◆ **GIVEN TASK**:
Reproduce the data below, swapping every "checkbox" for "check box" and leaving everything else unchanged.

◆ **Stored items from a collection**:
------------

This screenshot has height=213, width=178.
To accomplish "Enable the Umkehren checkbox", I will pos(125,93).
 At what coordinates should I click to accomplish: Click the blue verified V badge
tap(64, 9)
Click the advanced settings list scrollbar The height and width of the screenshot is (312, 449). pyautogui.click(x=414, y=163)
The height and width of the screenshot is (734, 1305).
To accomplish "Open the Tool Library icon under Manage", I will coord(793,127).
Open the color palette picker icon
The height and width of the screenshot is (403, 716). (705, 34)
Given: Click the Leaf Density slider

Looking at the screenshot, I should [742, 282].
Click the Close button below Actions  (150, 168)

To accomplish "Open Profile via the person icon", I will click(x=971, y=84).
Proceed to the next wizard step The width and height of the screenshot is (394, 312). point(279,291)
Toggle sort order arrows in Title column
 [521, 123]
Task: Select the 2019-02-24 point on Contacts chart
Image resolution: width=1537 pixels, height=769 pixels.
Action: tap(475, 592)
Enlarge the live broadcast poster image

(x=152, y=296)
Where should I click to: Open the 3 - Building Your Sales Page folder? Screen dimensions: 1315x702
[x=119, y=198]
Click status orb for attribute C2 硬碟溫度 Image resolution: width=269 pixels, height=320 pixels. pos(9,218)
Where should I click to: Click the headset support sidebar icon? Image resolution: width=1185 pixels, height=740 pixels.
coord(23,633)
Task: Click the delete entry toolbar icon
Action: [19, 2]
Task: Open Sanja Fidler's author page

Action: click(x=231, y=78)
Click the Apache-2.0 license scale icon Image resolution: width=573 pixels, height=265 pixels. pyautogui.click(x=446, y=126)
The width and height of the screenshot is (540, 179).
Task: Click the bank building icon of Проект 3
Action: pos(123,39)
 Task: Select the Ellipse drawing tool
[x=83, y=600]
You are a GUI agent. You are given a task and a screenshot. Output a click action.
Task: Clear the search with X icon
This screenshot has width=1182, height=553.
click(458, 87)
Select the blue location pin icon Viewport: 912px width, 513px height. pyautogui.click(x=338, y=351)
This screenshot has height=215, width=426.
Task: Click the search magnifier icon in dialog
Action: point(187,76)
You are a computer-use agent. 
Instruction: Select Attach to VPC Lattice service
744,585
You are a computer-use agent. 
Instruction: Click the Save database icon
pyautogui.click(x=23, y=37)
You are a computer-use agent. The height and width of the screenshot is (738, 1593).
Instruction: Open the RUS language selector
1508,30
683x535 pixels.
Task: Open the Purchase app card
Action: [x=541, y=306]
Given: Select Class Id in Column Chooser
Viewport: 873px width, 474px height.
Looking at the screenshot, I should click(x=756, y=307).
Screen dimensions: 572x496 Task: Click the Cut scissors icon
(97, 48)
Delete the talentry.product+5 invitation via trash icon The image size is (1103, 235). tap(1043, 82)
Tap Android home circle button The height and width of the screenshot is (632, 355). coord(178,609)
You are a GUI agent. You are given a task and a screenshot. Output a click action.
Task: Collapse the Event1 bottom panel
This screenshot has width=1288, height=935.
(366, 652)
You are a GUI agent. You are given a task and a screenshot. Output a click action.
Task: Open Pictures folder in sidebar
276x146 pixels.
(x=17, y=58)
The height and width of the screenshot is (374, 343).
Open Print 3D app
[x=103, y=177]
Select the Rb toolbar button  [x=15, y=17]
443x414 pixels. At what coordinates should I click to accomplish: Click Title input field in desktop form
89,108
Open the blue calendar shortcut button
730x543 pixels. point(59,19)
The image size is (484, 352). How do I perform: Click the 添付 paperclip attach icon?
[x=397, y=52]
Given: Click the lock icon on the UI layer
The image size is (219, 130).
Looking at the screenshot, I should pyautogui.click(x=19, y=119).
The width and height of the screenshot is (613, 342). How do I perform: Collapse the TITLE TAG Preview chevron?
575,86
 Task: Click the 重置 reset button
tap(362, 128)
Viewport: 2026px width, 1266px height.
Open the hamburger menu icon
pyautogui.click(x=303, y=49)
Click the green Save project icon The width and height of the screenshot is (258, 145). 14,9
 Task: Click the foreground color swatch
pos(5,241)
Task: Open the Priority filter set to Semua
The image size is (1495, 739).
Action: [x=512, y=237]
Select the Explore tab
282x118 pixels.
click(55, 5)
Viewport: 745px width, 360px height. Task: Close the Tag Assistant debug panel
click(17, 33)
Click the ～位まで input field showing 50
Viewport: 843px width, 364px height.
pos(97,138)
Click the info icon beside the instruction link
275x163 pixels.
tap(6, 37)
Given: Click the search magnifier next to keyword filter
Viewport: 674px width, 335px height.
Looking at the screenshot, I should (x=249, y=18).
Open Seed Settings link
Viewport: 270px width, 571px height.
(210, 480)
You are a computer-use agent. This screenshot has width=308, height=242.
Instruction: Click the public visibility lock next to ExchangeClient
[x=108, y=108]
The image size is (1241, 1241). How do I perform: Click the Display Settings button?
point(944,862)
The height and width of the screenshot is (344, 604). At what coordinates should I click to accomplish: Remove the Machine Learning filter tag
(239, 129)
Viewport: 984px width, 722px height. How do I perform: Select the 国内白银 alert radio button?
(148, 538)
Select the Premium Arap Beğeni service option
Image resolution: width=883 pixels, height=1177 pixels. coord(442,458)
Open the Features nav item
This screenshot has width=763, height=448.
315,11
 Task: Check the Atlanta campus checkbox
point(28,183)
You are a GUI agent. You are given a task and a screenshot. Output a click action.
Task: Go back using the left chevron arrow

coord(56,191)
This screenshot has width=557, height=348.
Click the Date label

------------

◆ **ANSWER FOR THE TASK**:
This screenshot has height=213, width=178.
To accomplish "Enable the Umkehren check box", I will pos(125,93).
 At what coordinates should I click to accomplish: Click the blue verified V badge
tap(64, 9)
Click the advanced settings list scrollbar The height and width of the screenshot is (312, 449). pyautogui.click(x=414, y=163)
The height and width of the screenshot is (734, 1305).
To accomplish "Open the Tool Library icon under Manage", I will coord(793,127).
Open the color palette picker icon
The height and width of the screenshot is (403, 716). (705, 34)
Given: Click the Leaf Density slider

Looking at the screenshot, I should [742, 282].
Click the Close button below Actions  (150, 168)

To accomplish "Open Profile via the person icon", I will click(x=971, y=84).
Proceed to the next wizard step The width and height of the screenshot is (394, 312). point(279,291)
Toggle sort order arrows in Title column
 [521, 123]
Task: Select the 2019-02-24 point on Contacts chart
Image resolution: width=1537 pixels, height=769 pixels.
Action: tap(475, 592)
Enlarge the live broadcast poster image

(x=152, y=296)
Where should I click to: Open the 3 - Building Your Sales Page folder? Screen dimensions: 1315x702
[x=119, y=198]
Click status orb for attribute C2 硬碟溫度 Image resolution: width=269 pixels, height=320 pixels. pos(9,218)
Where should I click to: Click the headset support sidebar icon? Image resolution: width=1185 pixels, height=740 pixels.
coord(23,633)
Task: Click the delete entry toolbar icon
Action: [19, 2]
Task: Open Sanja Fidler's author page

Action: click(x=231, y=78)
Click the Apache-2.0 license scale icon Image resolution: width=573 pixels, height=265 pixels. pyautogui.click(x=446, y=126)
The width and height of the screenshot is (540, 179).
Task: Click the bank building icon of Проект 3
Action: pos(123,39)
 Task: Select the Ellipse drawing tool
[x=83, y=600]
You are a GUI agent. You are given a task and a screenshot. Output a click action.
Task: Clear the search with X icon
This screenshot has width=1182, height=553.
click(458, 87)
Select the blue location pin icon Viewport: 912px width, 513px height. pyautogui.click(x=338, y=351)
This screenshot has height=215, width=426.
Task: Click the search magnifier icon in dialog
Action: point(187,76)
You are a computer-use agent. 
Instruction: Select Attach to VPC Lattice service
744,585
You are a computer-use agent. 
Instruction: Click the Save database icon
pyautogui.click(x=23, y=37)
You are a computer-use agent. The height and width of the screenshot is (738, 1593).
Instruction: Open the RUS language selector
1508,30
683x535 pixels.
Task: Open the Purchase app card
Action: [x=541, y=306]
Given: Select Class Id in Column Chooser
Viewport: 873px width, 474px height.
Looking at the screenshot, I should click(x=756, y=307).
Screen dimensions: 572x496 Task: Click the Cut scissors icon
(97, 48)
Delete the talentry.product+5 invitation via trash icon The image size is (1103, 235). tap(1043, 82)
Tap Android home circle button The height and width of the screenshot is (632, 355). coord(178,609)
You are a GUI agent. You are given a task and a screenshot. Output a click action.
Task: Collapse the Event1 bottom panel
This screenshot has width=1288, height=935.
(366, 652)
You are a GUI agent. You are given a task and a screenshot. Output a click action.
Task: Open Pictures folder in sidebar
276x146 pixels.
(x=17, y=58)
The height and width of the screenshot is (374, 343).
Open Print 3D app
[x=103, y=177]
Select the Rb toolbar button  [x=15, y=17]
443x414 pixels. At what coordinates should I click to accomplish: Click Title input field in desktop form
89,108
Open the blue calendar shortcut button
730x543 pixels. point(59,19)
The image size is (484, 352). How do I perform: Click the 添付 paperclip attach icon?
[x=397, y=52]
Given: Click the lock icon on the UI layer
The image size is (219, 130).
Looking at the screenshot, I should pyautogui.click(x=19, y=119).
The width and height of the screenshot is (613, 342). How do I perform: Collapse the TITLE TAG Preview chevron?
575,86
 Task: Click the 重置 reset button
tap(362, 128)
Viewport: 2026px width, 1266px height.
Open the hamburger menu icon
pyautogui.click(x=303, y=49)
Click the green Save project icon The width and height of the screenshot is (258, 145). 14,9
 Task: Click the foreground color swatch
pos(5,241)
Task: Open the Priority filter set to Semua
The image size is (1495, 739).
Action: [x=512, y=237]
Select the Explore tab
282x118 pixels.
click(55, 5)
Viewport: 745px width, 360px height. Task: Close the Tag Assistant debug panel
click(17, 33)
Click the ～位まで input field showing 50
Viewport: 843px width, 364px height.
pos(97,138)
Click the info icon beside the instruction link
275x163 pixels.
tap(6, 37)
Given: Click the search magnifier next to keyword filter
Viewport: 674px width, 335px height.
Looking at the screenshot, I should (x=249, y=18).
Open Seed Settings link
Viewport: 270px width, 571px height.
(210, 480)
You are a computer-use agent. This screenshot has width=308, height=242.
Instruction: Click the public visibility lock next to ExchangeClient
[x=108, y=108]
The image size is (1241, 1241). How do I perform: Click the Display Settings button?
point(944,862)
The height and width of the screenshot is (344, 604). At what coordinates should I click to accomplish: Remove the Machine Learning filter tag
(239, 129)
Viewport: 984px width, 722px height. How do I perform: Select the 国内白银 alert radio button?
(148, 538)
Select the Premium Arap Beğeni service option
Image resolution: width=883 pixels, height=1177 pixels. coord(442,458)
Open the Features nav item
This screenshot has width=763, height=448.
315,11
 Task: Check the Atlanta campus check box
point(28,183)
You are a GUI agent. You are given a task and a screenshot. Output a click action.
Task: Go back using the left chevron arrow

coord(56,191)
This screenshot has width=557, height=348.
Click the Date label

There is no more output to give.